What kind of solutions can we find to solve the two use cases issue ?

Be careful that there are new things there (marked with ++ ahead)

1 ) the duplicated tree solution :

             calibration (as redefined in current VEP-006) with children 
Dark, flat, bias, etc.... Note the evolution I make on this by giving up 
"-applicable" suffix !!!

        and calibration-applied (as defined before) which children 
Dark-applied, flat-applied, bias-applied, etc....

         These are really two parallel sequences where we have to 
duplicate any sub term of calibration (for example "photstandard" may 
come). It's not very elegant and suggests there is some kind of 
combination active behind the scene.

2 ) the ucd-like combination solution : as explained in my previous email

          Although it could work I admit it is a major evolution of 
DataLink which may have other consequences to be considered carefully

++ 3 ) the "relaxed" or fuzzy solution.

           Some people suggested (in private or on the list but a long 
time ago) that  #calibration and children should be valid for both use 
cases (calibration material applied or applicable) .

           Argument for that is that DataLink should not care about the 
calibration status of datasets. this is not what it was intended to do.

            I'm personaly reluctant: because client software would have 
to use another information to know what to do with this #calibration 
material. In the most general case we don't know where the client can 
pick up this information.

++ 4 ) the "two columns" solution (also after some private discussion):

              calibration ( intended as applicable) and 
calibration-applied are the two relationship terms. So they are the only 
semantic terms

              #bias, #dark, #flat (and future other calibration data) 
are more terms giving the intrinsic type of these calibration data.

              They are actually some special type of observations done 
in specific way.

             So they could be described as such using the new 
"content_qualifier" column currently discussed for DataLink 1.1

              So to fully describe the link we need the "semantics" 
FIELD AND the "content_qualifier" one

++ 5 ) In a private discussion Pat suggested that we adopt the 
definition of VEP-006 and describe in a pattern usage document the two 
possible use cases.

              Calibration (applicable) would be straightforward an 
calibration applied would be  rendered by a recursive usage of DataLink.

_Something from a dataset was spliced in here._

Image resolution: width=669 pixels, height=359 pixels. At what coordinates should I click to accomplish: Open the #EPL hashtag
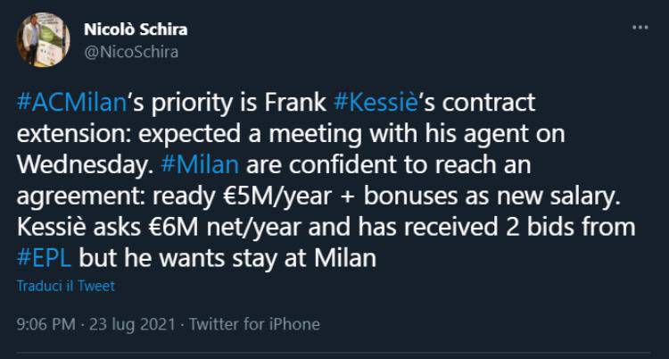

                  The #progenitor link in the calibrated data DataLink 
response links  itself to  .... a DataLink document .....

                 ....which further links to the progenitor itself 
(#this) and #calibration data attached to it (#calibration applicable to 
the progenitor !!)

             To me, although it seems to work  when we are sure to have 
only #calibration data attached to #progenitor that have been  already 
applied (and are still applicable)

                it may be ambiguous in some use cases

Best regards

François